Currently, deep-learning-based methods are gradually being used for registration tasks with better registration performance and much faster computation than the traditional registration methods based on iterative optimization between image pairs. Compared with the unidirectional registration approach, the deformation field generated by the cycle-consistent bidirectional network we proposed has better reversibility and smoothness. While improving the registration performance, the registration model of the proposed method preserves the topology of the deformation field well. In this study, Transformer is used in the registration network to establish the remote spatial correspondence between images, effectively improve the limitation of the limited receptive field of the convolutional neural network, and enhance the feature extraction ability of the registration network.
This study conducted inter-subject registration during training and evaluated atlas-based registration during testing. In terms of the speed of registration, the registration method proposed in this study, which trains the optimal global parameters on the training set, can provide fast and accurate image registration for unseen image pairs. It takes less than 1 s to register a pair of images on GPU, which greatly improves the registration speed compared with traditional non-learning-based registration methods such as ANT and significantly accelerates the speed of medical image registration. In terms of registration performance, the experimental results show that compared with the traditional registration method ANT and the currently effective learning-based methods Transmorph-tiny, VoxelMorph x2, and Cyclemorph, the proposed method in this study achieved a higher Dice score between the registered image and the fixed image compared to the learning-based comparison method and a comparable Dice score compared to the ANT registration method.
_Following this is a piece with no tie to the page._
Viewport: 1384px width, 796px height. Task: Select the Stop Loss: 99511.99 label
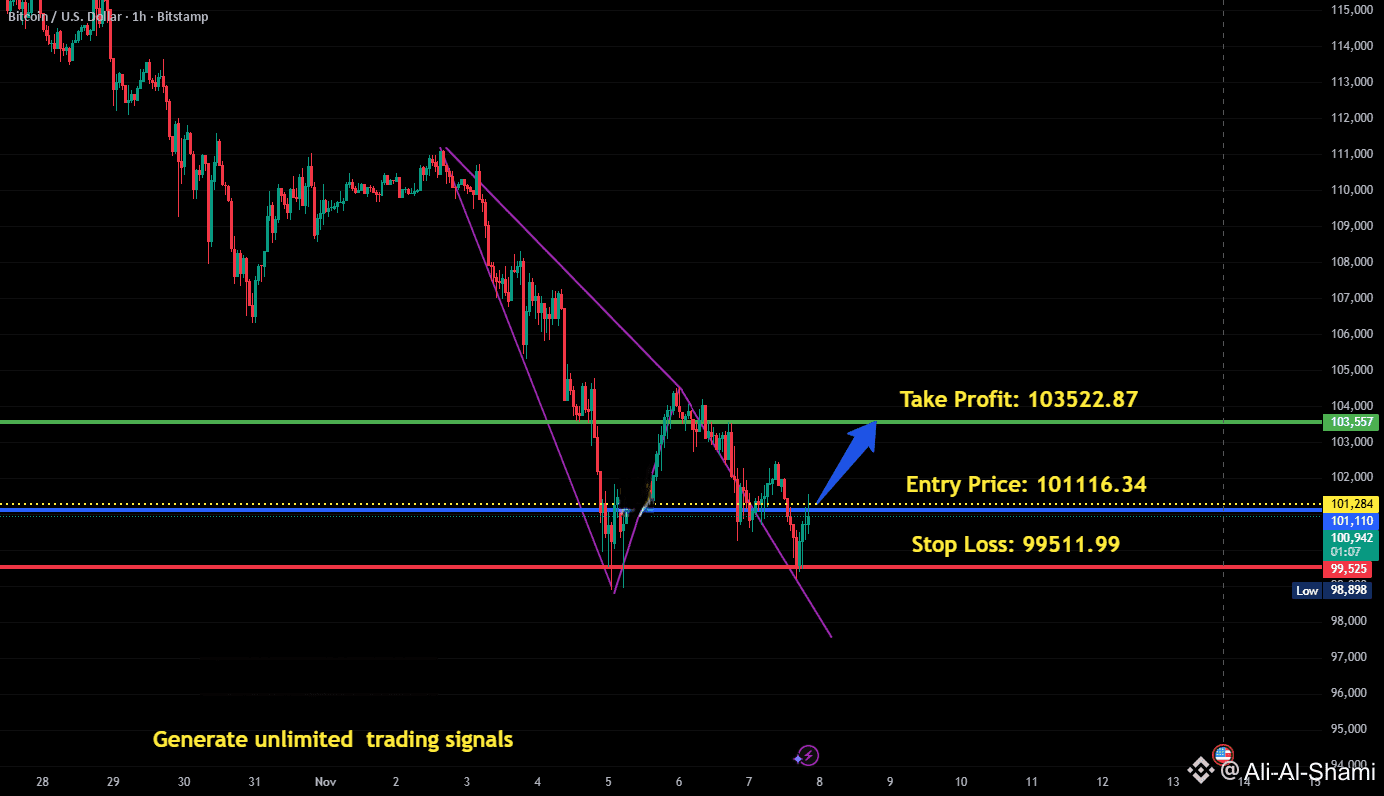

Meanwhile, the registration method in this study generated a lower percentage of non-positive Jacobian matrix in the deformation field, indicating that the registration method in this study can provide topology-preserving image deformation between the moving and the registered image and generates a smaller number of deformation field voxels folded, which preserves a good topology. For the functional consistency assessment, the different methods were evaluated by generating group-level t-maps using a one-sample t-test on the four brain functional networks. Our registration method showed larger co-activation regions, higher peak t-value, and a larger number of suprathreshold voxels for a given threshold case in the DMN, CEN, and SMN brain networks compared to the comparison methods. These indicate that our registration method achieves better inter-subject functional consistency between the registered images.
Due to the model architecture design, for instance, our method employs bidirectional registration, trains four registration networks simultaneously with Transformer, and incorporates functional loss functions, making the model more structurally complex and thus affecting the computational complexity. We will be devoted to further improving our model to reduce computational resource consumption and increase efficiency in the future.